A quick review of genetic studies online did not directly address this issue.

  1. One study said that modern Israeli Jews had closer genetic relations to the Kurds, Armenians, and Georgians - peoples of the Caucasus and eastern Turkey, than to what the study classed as "Arabs." This could serve as evidence favoring an Aramean connection. But the study theorized that this could be because the "Arabs" could have been composed of a mix of people who came from outside of Arabia. However, this study might not tell us much, because the study might have been comparing Israeli Jews to classical Arabian Arabs, like those from Saudi Arabia, and not dealing with Arab-speaking groups closer to the Israelis, such as northern Mesopotamian, Syrian, or Levantine Arabs.
  2. A second study noted that Mizrahi Jews (ie those from the Middle East) shared a special closeness with non-Jewish Assyrians. This also goes along with an Aramean connection. However, that study did not run a comparison with the Canaanites, nor do I remember the study mentioning Levantine Arabs.
  3. A third study said that Israeli Jews had an especially close connection to the ancient Canaanites.
  4. It's common for studies to show closeness between Israeli Jews and Palestinian Arabs. This makes sense because over the centuries, there have been many Jews in Palestine who converted to Christianity or Islam. However, this does not really show us how much of those groups around today are related to the Arameans compared to the Canaanites.
If there were an Aramean conquest of Canaan roughly comparable to the Norman conquest of England, we might expect evidence from linguistics as well as genetics. English, after the Norman conquest, contains many words of French origin, although many of the most common words (mother, father, house, etc.) remain Germanic. Does Biblical Hebrew have anything like this pattern?
 

rakovsky

Active member
If there were an Aramean conquest of Canaan roughly comparable to the Norman conquest of England, we might expect evidence from linguistics as well as genetics. English, after the Norman conquest, contains many words of French origin, although many of the most common words (mother, father, house, etc.) remain Germanic. Does Biblical Hebrew have anything like this pattern?
Komodo,
You are on the right track for a way to help answer the question. But I doubt that it's a perfect test. The Russian aristocracy was viking, but the vikings did not vikingize Russian, that I'm aware of. The Turkish rulers of Palestine did not Turkify Palestinian Arabic either. On the other hand, the Norman's did leave a strong mark. English today is very much a mix of Germanic and French. Old English reminds me a lot of Scandinavian. And yet again, there are cases where conquerors adopt the language of the conquered, like how the Assyrians adopted Aramaic from the Arameans.
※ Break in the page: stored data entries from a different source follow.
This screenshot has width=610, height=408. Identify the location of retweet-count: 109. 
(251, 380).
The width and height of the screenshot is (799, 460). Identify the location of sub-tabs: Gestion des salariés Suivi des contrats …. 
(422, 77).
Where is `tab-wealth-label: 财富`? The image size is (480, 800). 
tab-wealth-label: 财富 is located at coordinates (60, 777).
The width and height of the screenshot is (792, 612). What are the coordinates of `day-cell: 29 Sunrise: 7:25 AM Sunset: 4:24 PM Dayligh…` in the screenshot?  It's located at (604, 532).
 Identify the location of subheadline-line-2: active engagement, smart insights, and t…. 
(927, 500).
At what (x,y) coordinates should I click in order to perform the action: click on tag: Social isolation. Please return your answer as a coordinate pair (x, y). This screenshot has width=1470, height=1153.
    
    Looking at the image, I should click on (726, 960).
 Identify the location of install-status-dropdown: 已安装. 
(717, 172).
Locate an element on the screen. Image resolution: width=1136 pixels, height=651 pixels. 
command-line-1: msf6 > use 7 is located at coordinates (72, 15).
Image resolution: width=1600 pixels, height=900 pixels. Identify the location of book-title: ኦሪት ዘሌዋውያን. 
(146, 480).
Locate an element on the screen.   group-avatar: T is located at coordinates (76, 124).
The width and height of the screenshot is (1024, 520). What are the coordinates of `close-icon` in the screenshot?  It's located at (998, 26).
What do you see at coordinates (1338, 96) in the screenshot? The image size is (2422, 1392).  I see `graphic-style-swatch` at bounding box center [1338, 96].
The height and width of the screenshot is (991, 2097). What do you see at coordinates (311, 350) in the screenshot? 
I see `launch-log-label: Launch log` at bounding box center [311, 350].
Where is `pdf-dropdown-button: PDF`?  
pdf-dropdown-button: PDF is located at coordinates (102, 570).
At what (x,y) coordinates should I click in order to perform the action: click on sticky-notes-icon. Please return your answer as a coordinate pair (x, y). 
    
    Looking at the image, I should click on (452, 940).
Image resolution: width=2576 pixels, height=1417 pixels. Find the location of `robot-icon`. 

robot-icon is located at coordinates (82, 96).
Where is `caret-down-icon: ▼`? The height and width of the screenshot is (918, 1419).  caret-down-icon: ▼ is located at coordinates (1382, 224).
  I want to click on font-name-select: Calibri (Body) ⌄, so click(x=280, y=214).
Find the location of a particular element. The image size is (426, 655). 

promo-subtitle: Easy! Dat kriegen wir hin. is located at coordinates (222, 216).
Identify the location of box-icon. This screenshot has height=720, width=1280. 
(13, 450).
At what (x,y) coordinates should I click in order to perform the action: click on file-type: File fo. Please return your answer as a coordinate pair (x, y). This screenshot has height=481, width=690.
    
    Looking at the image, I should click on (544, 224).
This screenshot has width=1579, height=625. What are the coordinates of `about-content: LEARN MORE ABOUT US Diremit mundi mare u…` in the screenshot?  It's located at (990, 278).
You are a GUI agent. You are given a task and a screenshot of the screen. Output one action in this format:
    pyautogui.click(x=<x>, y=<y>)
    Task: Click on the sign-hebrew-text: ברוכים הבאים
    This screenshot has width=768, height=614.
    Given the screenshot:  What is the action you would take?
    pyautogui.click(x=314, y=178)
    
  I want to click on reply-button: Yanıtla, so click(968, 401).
The Israelite conquest happened in the 14th century BC. There is archaeological evidence for the destruction of the Canaanite city of Hazor. Based on what I read, Hebrew, Canaanite, and Phoenician languages and alphabets were practically the same before about 1050 BC. There is not a ton of Israelite art found from that period AFAIK, but it resembles Canaanite art, I think. King David ruled a united Israel in c. 1000 BC.

The Assyrians did leave a major mark later when they conquered Israel in the 8th century BC and brought the Aramaic language.